Not really sure why anyone would want to do an interpreted language though.
Expression Trees and IQueryable<T> compilation did not die and remain fully supported features. For example EF Core uses them for query compilation. 'dynamic' did not die either even though it should not be used because there are usually better constructs for this.
>dynamic code execution
Run the code through actual Python or NodeJs. Once you are happy with result, compile it to native.
>reflection.
Reflection can be "unrolled" to static values during compilation.

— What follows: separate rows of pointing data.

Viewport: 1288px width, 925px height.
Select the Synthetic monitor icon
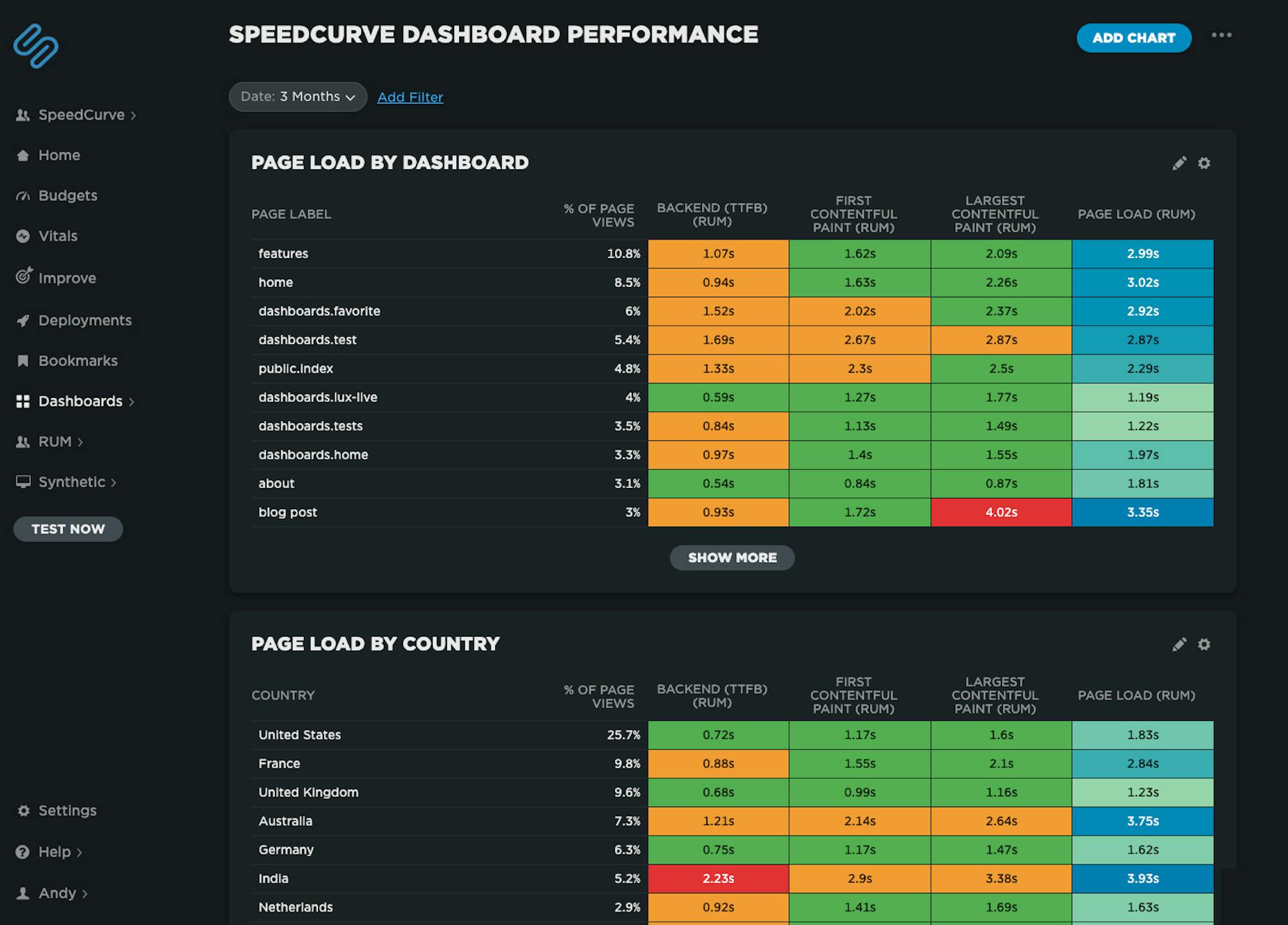tap(23, 482)

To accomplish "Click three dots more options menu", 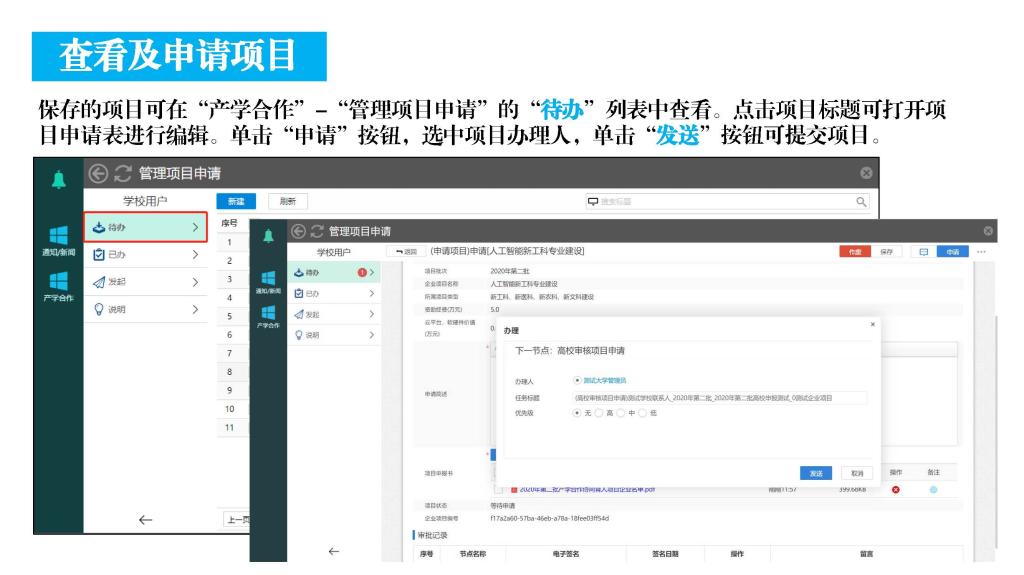I will tap(981, 252).
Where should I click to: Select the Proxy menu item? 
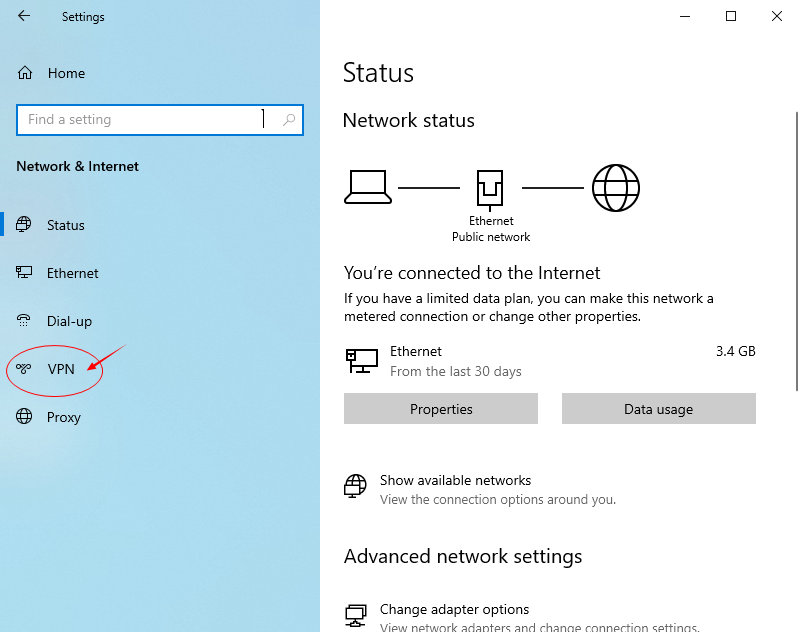coord(63,417)
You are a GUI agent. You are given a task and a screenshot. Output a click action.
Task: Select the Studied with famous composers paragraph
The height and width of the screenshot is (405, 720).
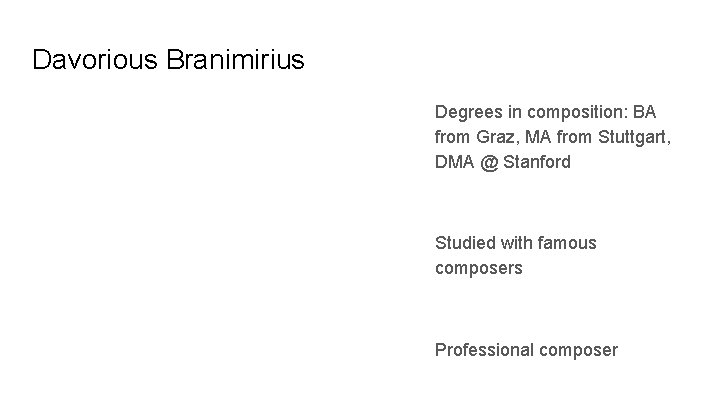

>Are you just saying write python -> interpret it -> compile it -> convert to assembly? Because I believe that already exists,
It exists in the sense that you still have all the python interpreter code for dynamic typing baked into in the executable. This would remove all of this.
Yes it definitely saves lot of time & effort. Great :)
Is
really better than It seems the first is just ambiguous, and longer.Wow great, yes good approach. Thanks!
The second is Python :)
* functions as first class citizens
* procedures as first class citizens
* lexical scope
* strongly typed
* single character syntax and operators
* inheritance and poly instantiation as a feature of language configuration but remove from language instantiation
* event orientation via callbacks. many developers don’t like callbacks but they provide the most flexible and clearly identifiable flow control path
* single string format with interpolation
A vast open source community. If you want to go fast, go alone. If you want to go far, go together.
If you want to go deep?
you send bruce willis and ben affleck to drill a meteor
n:m scheduled green threads in the style of goroutines or erlang/elixir processes. await is an abomination.
Make it easy to use multiple cores without forcing the user to think about it constantly.
I like the c style for loop syntax. Swift creator's decision of removing it doesn't make sense to me.
Be flexible when I need it, but be strict when I need it.
Typescript is the best syntax-wise language currently that fulfills that on dynamic side.
Swift has also a decent DevX and close to that on a "static" side of universe.
Sorry to disappoint but there are much more important problems begging for solution in infra, package management, transpilation and other domains in all popular languages today.